Yikes, thats not a drive train, it's a reef
Poor little Yanmar! I've sometimes noticed that my motor (same one) will smoke at 3000 RPM if I'm fighting a strong tide and/or headwinds. If I back off the RPM, it seems fine. The motor purrs at 3000 otherwise, so I assume it's not a prop issue. This has never made sense to me, as the motor shouldn't "know" what the opposing forces are. Right? They should simply make the boat go slower. Or, are the forces somehow "lugging" the motor? Hypothetically, if the boat was tied to the dock, shouldn't the motor turn effectively at 3000 RPM? Dock, line, boat and dock cleat failure aside of course
Someone please explain
Depends if you mean having the motor turning the prop when at the dock or running in neutral. If in neutral then it should theoretically run to it's max governed speed.
However in the context of turning the prop, forces come into play.

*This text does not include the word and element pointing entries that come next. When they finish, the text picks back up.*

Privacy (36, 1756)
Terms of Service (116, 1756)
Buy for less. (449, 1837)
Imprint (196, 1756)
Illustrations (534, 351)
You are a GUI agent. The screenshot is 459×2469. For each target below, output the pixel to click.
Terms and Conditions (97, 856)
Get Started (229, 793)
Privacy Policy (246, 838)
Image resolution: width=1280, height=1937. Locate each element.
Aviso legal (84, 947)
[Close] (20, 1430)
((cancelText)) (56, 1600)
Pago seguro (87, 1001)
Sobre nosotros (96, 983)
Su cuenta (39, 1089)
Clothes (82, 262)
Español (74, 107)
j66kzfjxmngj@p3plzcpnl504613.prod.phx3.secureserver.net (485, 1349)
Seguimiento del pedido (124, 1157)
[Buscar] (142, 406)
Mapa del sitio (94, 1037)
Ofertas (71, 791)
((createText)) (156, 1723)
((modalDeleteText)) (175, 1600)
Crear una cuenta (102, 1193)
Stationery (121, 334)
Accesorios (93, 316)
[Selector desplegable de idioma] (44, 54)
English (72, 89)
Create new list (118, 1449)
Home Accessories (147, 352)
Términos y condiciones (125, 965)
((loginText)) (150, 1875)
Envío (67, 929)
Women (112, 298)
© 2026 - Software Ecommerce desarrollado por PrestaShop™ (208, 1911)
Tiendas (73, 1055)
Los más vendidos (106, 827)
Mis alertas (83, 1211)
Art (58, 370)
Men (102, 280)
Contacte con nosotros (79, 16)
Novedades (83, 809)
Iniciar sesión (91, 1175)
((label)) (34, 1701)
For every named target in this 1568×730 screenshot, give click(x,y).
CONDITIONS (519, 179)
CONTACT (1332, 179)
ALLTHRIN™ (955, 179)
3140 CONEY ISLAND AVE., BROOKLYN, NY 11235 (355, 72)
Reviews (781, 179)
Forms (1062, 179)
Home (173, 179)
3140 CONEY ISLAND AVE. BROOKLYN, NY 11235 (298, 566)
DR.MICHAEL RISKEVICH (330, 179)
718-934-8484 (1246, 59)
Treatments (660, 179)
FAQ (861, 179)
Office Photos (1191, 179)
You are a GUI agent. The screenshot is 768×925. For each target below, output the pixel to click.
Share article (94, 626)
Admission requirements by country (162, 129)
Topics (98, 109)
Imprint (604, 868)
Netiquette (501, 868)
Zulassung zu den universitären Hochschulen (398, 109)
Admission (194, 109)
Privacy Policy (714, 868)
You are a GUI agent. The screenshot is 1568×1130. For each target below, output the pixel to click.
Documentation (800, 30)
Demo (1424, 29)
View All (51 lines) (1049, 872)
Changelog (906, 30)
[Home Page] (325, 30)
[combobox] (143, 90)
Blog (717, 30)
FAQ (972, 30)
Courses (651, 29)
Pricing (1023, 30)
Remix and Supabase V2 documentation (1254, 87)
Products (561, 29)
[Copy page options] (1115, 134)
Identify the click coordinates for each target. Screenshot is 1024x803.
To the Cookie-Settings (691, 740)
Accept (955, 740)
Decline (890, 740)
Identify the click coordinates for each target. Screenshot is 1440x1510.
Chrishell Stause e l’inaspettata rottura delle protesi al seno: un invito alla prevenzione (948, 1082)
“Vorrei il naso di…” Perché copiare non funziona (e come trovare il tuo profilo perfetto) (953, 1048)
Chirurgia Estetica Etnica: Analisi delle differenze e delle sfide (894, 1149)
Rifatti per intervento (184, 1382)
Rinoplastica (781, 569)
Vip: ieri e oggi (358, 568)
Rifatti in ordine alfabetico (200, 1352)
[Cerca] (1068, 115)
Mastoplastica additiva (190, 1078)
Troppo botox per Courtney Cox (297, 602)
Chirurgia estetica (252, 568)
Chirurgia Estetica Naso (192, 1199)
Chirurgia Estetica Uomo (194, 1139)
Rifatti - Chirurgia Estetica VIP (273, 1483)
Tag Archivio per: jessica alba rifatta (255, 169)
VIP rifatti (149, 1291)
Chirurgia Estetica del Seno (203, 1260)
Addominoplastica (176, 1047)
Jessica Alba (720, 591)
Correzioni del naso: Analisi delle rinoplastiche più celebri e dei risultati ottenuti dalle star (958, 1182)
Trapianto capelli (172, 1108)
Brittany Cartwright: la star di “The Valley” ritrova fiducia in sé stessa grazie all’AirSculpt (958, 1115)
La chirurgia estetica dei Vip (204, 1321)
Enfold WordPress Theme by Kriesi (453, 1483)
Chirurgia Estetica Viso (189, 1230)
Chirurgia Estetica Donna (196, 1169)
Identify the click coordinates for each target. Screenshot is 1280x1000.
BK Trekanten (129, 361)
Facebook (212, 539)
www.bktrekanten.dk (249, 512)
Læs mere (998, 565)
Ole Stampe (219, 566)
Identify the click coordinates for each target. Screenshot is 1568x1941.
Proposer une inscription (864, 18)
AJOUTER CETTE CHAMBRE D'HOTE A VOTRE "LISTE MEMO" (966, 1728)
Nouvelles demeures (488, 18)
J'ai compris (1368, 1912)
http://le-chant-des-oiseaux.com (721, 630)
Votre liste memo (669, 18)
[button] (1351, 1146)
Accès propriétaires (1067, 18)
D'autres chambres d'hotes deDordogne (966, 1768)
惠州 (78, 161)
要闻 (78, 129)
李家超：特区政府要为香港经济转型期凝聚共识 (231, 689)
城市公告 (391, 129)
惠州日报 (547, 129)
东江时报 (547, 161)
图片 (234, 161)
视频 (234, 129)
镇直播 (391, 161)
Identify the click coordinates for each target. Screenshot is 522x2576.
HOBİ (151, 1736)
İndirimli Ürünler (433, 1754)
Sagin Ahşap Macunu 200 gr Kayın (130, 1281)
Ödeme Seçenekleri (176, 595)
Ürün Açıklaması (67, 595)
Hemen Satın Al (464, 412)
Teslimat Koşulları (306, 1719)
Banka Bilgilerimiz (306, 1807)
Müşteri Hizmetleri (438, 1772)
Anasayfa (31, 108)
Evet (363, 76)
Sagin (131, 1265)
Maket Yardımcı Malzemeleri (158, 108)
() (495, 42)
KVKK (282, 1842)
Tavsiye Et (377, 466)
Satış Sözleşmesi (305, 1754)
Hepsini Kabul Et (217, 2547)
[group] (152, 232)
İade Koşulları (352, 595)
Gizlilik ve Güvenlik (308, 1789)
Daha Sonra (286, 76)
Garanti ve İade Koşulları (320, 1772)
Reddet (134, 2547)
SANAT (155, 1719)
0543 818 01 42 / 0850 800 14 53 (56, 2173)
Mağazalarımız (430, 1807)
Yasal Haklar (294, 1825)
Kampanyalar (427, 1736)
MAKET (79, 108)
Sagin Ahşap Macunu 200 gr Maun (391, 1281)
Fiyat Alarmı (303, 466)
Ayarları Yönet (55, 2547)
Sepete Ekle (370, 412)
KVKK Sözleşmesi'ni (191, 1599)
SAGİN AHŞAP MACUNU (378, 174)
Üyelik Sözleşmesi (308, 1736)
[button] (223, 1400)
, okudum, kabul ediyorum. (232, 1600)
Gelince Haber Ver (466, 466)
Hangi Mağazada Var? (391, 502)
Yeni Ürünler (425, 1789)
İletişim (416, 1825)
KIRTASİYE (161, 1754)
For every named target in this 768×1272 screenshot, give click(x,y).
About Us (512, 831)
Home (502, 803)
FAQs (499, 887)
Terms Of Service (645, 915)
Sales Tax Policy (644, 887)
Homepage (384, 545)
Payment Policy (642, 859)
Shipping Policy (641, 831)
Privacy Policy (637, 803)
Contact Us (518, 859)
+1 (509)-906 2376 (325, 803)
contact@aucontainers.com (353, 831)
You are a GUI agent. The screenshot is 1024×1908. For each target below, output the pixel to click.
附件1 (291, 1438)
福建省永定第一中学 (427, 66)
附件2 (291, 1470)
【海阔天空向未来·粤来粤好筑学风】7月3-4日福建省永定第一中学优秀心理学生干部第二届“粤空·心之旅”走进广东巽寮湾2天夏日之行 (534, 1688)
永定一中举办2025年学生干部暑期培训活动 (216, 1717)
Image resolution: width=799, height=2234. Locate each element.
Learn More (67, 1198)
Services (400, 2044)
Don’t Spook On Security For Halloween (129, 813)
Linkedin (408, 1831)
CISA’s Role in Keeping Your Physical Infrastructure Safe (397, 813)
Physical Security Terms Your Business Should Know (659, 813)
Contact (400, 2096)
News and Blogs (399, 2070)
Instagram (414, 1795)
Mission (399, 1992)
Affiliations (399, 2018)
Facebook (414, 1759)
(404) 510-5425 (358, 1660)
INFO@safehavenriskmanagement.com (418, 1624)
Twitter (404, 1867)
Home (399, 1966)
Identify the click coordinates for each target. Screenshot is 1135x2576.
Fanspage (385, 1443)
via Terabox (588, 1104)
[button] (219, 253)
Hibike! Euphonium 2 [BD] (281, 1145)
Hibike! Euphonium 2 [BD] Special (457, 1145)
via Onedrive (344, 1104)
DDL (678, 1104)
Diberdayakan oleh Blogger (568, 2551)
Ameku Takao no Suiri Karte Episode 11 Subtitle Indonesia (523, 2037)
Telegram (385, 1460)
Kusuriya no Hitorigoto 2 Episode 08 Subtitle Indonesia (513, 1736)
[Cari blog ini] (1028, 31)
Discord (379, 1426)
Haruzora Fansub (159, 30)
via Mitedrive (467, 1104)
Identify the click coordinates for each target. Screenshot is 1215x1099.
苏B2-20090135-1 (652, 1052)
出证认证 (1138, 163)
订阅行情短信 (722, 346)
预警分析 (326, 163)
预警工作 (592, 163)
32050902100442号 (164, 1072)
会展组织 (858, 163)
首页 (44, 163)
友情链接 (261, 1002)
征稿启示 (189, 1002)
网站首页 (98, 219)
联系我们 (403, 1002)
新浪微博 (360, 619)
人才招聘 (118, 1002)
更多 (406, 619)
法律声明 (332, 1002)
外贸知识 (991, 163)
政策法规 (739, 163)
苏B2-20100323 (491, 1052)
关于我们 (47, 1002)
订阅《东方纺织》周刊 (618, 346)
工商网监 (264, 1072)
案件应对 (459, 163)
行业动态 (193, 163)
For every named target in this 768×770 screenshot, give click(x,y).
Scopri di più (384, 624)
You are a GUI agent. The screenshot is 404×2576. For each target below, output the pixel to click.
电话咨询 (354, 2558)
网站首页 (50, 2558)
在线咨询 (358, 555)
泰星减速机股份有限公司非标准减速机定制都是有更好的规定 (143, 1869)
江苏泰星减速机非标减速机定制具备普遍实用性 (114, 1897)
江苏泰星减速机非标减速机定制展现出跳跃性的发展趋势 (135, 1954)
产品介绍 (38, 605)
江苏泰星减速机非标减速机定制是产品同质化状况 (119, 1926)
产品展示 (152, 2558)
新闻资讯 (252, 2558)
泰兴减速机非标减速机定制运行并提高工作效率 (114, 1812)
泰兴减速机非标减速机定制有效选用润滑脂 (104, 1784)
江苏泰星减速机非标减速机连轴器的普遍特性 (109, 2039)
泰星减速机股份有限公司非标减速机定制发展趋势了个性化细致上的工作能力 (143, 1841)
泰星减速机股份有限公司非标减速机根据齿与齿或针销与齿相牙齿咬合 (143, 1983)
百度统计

If you are stationary and turning the prop, then the blades angle of attack to the water are at maximum so it has maximum load and it's static (the boat not moving rpm will be lower).As the boat begins to move forward the props angle of attack relative to the water is decreased so the load on the prop is less and the motor can spin it easier, faster the boat through the water the lesser the AoA on the blades.
So if your are motoring into a headwind your boat speed will be less so the AoA will be greater.
For instance if I am motoring my boat and try to go to full power too early then I will get smoke but if I allow the boat speed to increase and I incrementally open the throttle I can achieve full power and no smoke from the engine.
Same with a propeller driven aircraft, on the ground your max static rpm will be lower then what you will achieve when you are flying. In an aircraft this effect is more easily seen as if you place the aircraft in a dive to increase air speed you can actually over speed your motor if you do not reduce power.